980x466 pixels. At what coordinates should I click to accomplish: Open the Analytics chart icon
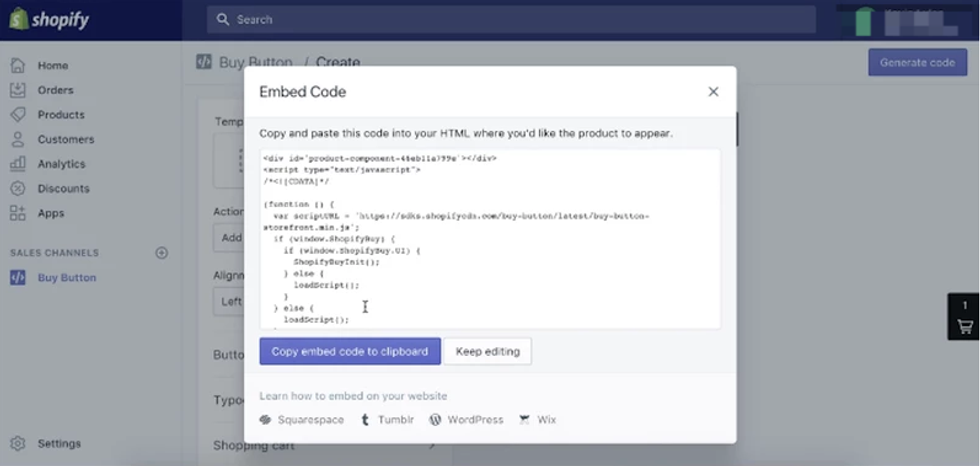pyautogui.click(x=18, y=164)
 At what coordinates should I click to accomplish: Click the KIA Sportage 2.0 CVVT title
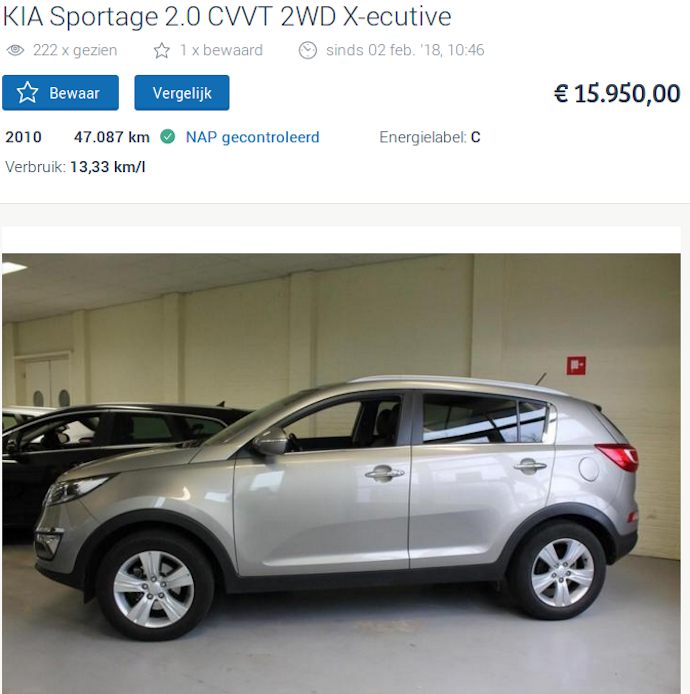227,17

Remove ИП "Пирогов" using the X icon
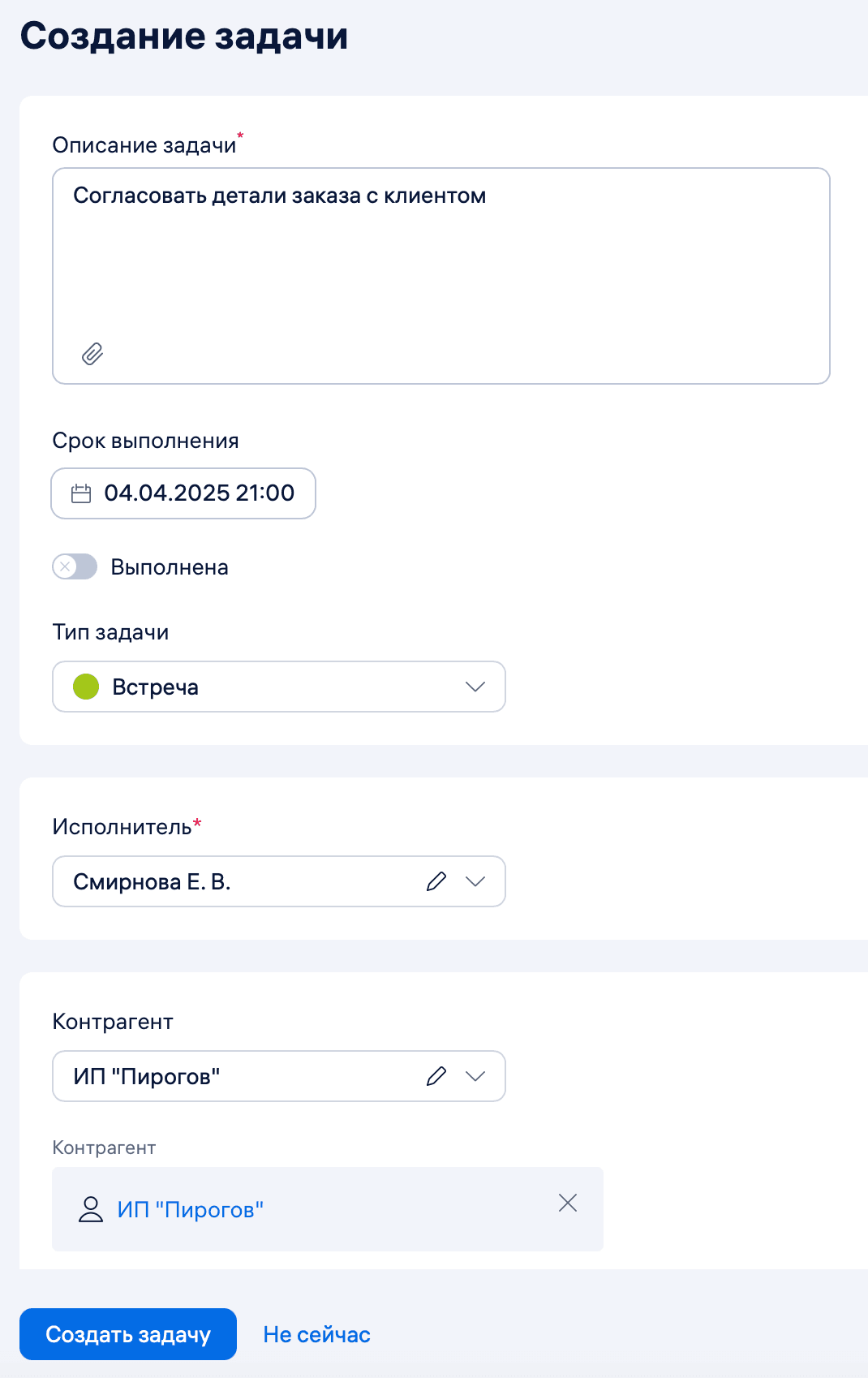(567, 1204)
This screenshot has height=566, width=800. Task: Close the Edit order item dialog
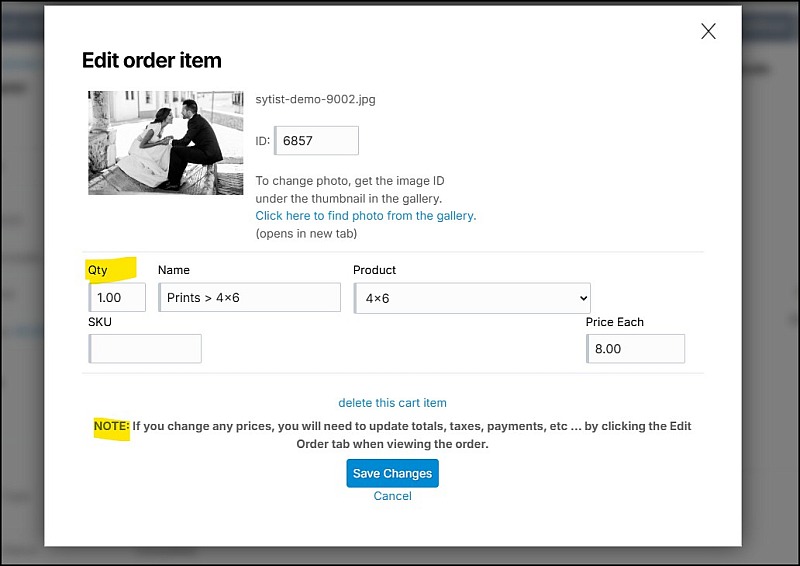click(x=708, y=31)
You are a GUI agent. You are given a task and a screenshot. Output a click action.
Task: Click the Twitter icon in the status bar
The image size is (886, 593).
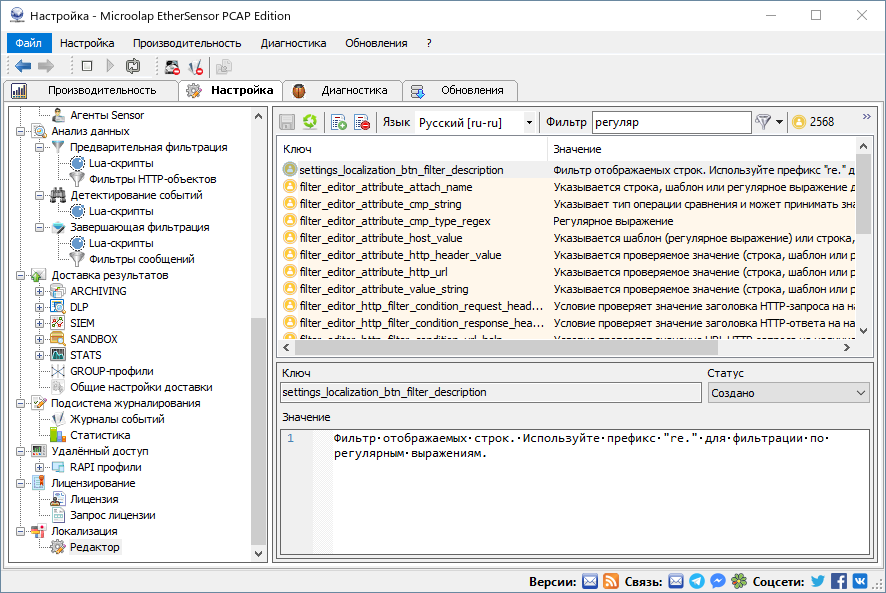817,580
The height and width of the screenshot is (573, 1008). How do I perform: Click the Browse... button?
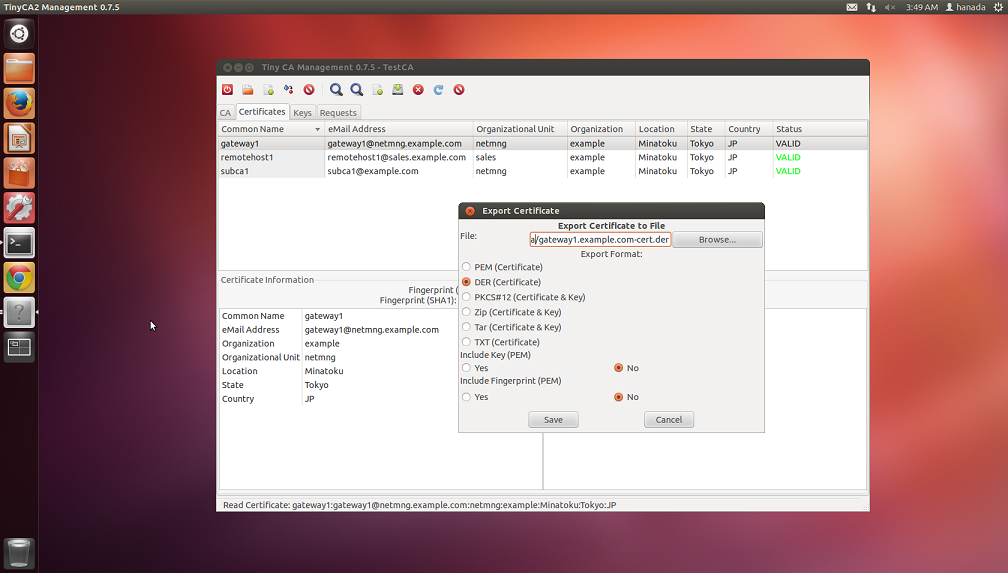pos(717,240)
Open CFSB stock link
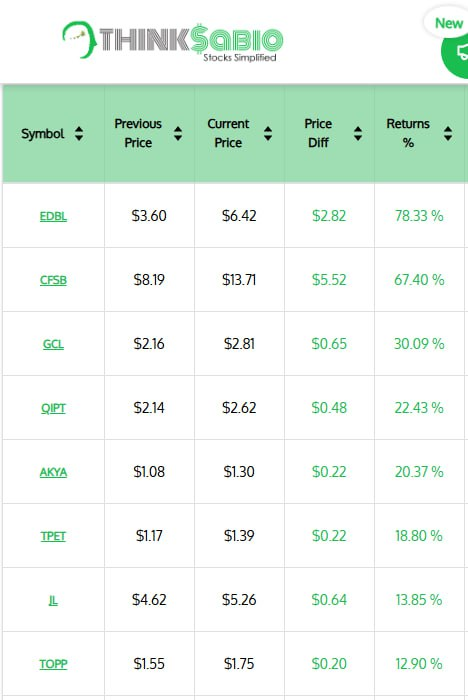Screen dimensions: 468x700 click(53, 280)
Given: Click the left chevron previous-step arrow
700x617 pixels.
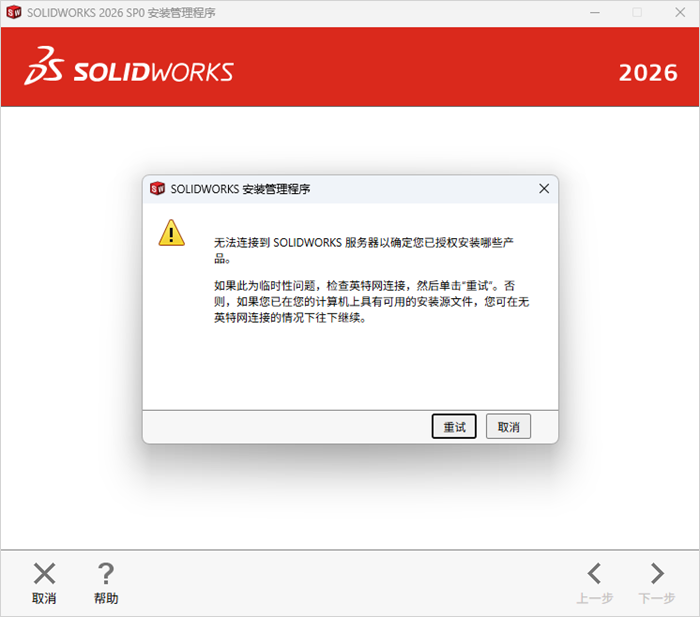Looking at the screenshot, I should (594, 573).
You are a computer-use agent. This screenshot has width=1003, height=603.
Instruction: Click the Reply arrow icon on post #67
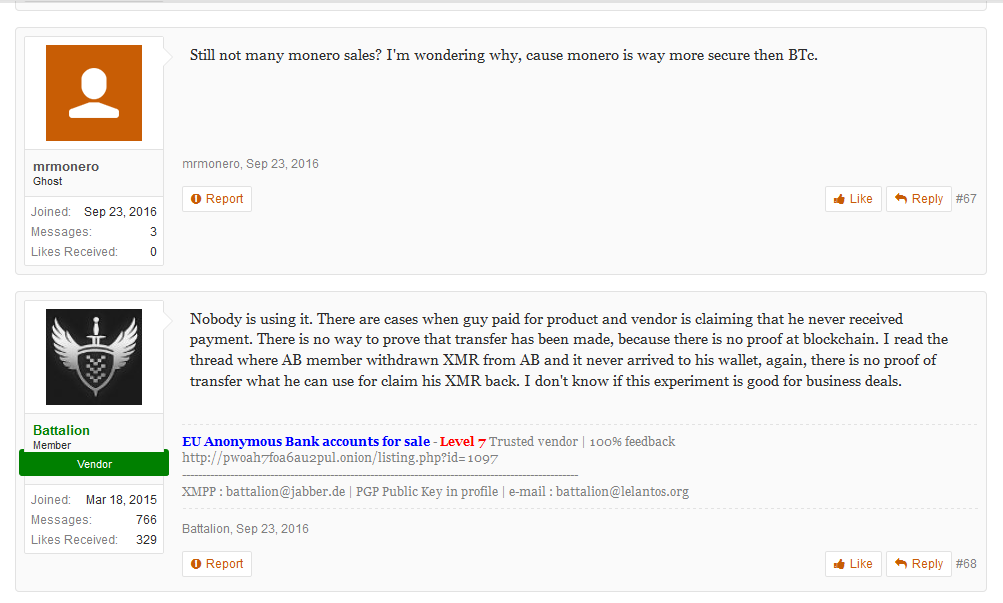901,198
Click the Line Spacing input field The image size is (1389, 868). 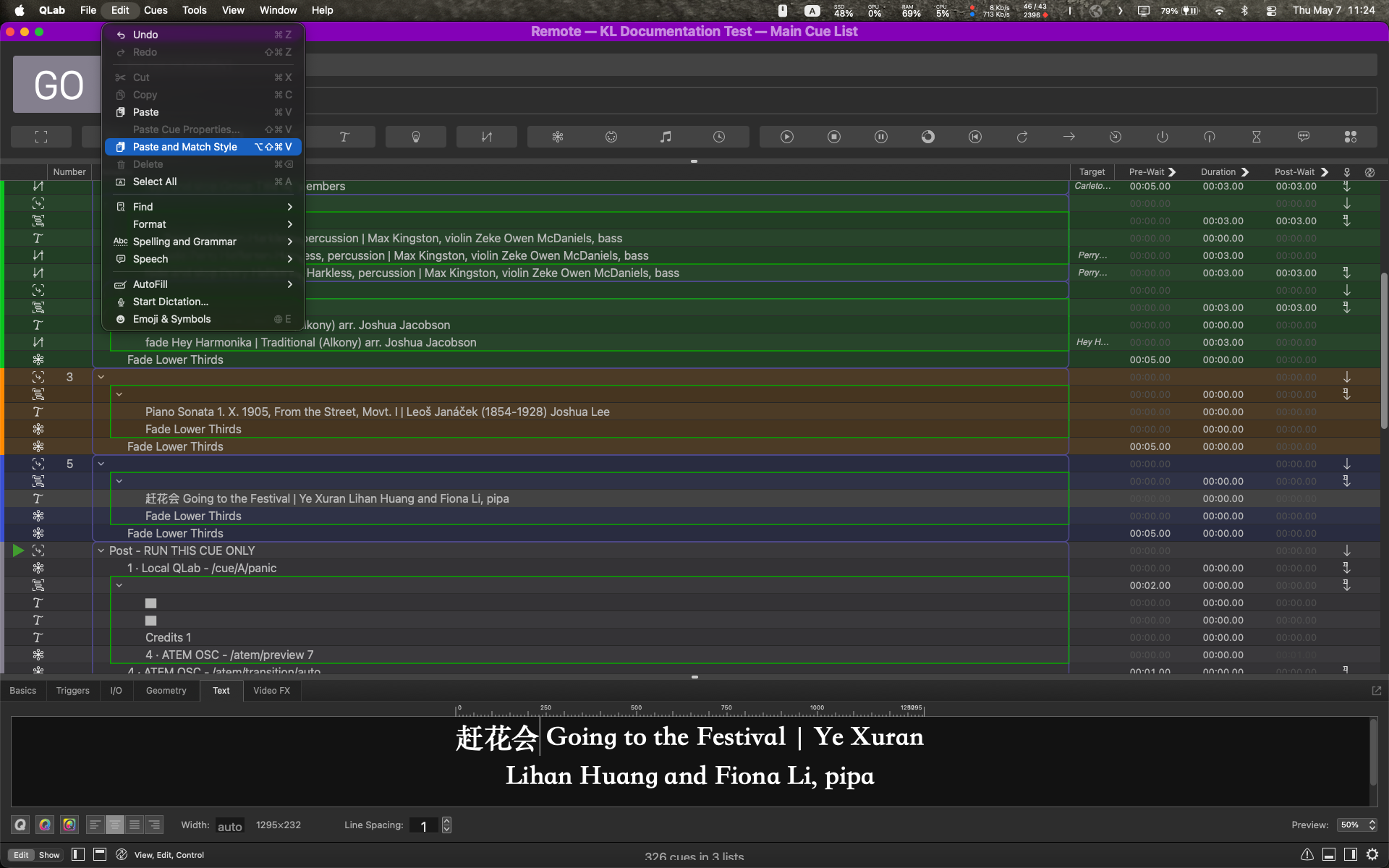pyautogui.click(x=424, y=825)
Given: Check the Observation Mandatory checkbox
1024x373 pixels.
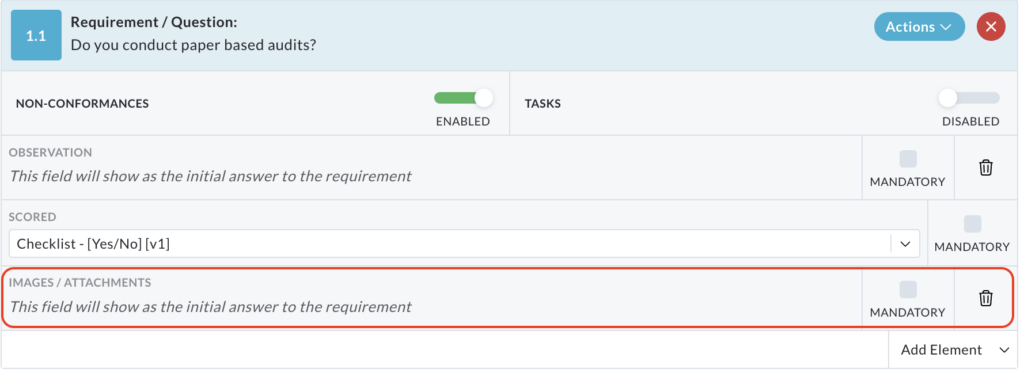Looking at the screenshot, I should (x=908, y=159).
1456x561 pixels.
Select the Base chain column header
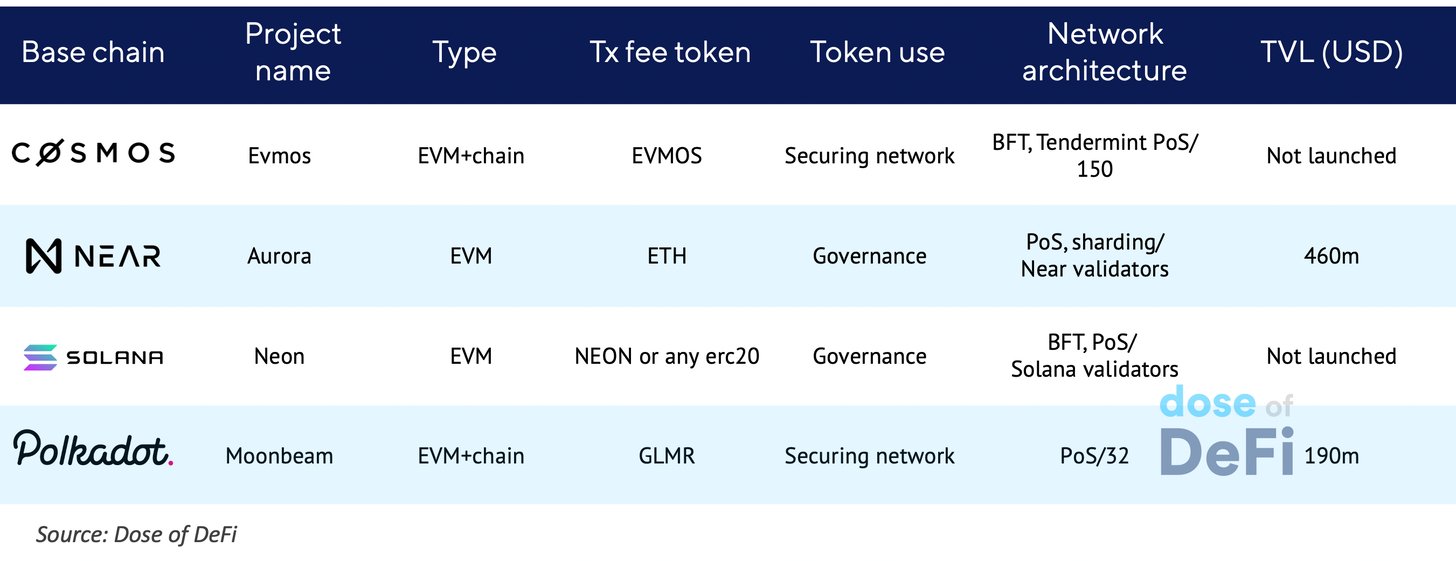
+---+
● **WORK REQUIRED**
Reply with nothing but the number of lines in the data that include the word "agent".

● **EXPECTED OUTPUT**
2